--- Tasks ---
**a.** Decide whether each statement agrees with the passage on psychiatric diagnostic interviews. Answer yes or no for each, quoting the deciding words of the passage. (i) The study period ran from February 2024 to September 2025. (ii) According to Dr First, fully structured interviews are meant to be given by highly trained clinicians. (iii) The research team found that interview format was consistently reported in the studies.
**b.** Condense the paragraph of the passage on psychiatric diagnostic interviews that opens "Dr First also took issue" into a short bulleted list, keeping its main facts.
----- Selected passage
Professor Duncan acknowledged the limitation, noting that the findings were based on the amount of relevant research available during the study period, which ran from February 2024 to September 2025. She added that the research team “attempted to extract information on interview format, but this was often unclear or not reported”. The lack of data needed to compare individual instruments is itself, she said, “another sign of the need for more rigor when it comes to psychiatric diagnosis”.
Dr First also took issue with the way the study lumped together fully structured and semi-structured interviews. Fully structured interviews, he explained, are designed to be administered by people with little training, typically for epidemiological research on large populations. “Because you stick to the script and cannot deviate from it at all,” he said. “If the person says something contradictory, you’re not allowed to even point out that it’s contradictory.” This rigidity tends to produce more consistent results across repeated administrations.
----------
----- Excerpted data
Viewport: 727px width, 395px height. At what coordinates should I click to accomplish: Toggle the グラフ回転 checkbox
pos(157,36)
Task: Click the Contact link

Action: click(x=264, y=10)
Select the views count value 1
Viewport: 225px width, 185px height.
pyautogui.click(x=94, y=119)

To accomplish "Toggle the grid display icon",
----------
----- Excerpted data
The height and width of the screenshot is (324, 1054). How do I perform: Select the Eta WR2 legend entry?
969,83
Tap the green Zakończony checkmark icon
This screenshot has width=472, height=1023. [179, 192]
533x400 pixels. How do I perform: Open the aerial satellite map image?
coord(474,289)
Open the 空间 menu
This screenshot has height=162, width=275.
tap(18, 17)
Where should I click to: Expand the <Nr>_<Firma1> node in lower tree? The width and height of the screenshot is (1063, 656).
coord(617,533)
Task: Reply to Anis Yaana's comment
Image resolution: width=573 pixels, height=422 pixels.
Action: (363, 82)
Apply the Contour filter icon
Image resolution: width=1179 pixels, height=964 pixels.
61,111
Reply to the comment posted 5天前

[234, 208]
----------
--- Answers ---
**a.**
(i) Yes: "which ran from February 2024 to September 2025".
(ii) No: "designed to be administered by people with little training".
(iii) No: "this was often unclear or not reported".

**b.**
- Dr First objected that the study grouped fully structured and semi-structured interviews together.
- Fully structured interviews are designed for people with little training, usually in epidemiological research on large populations.
- The interviewer must follow the script exactly and may not even point out a contradiction in what the person says.
- This rigidity tends to make results more consistent across repeated administrations.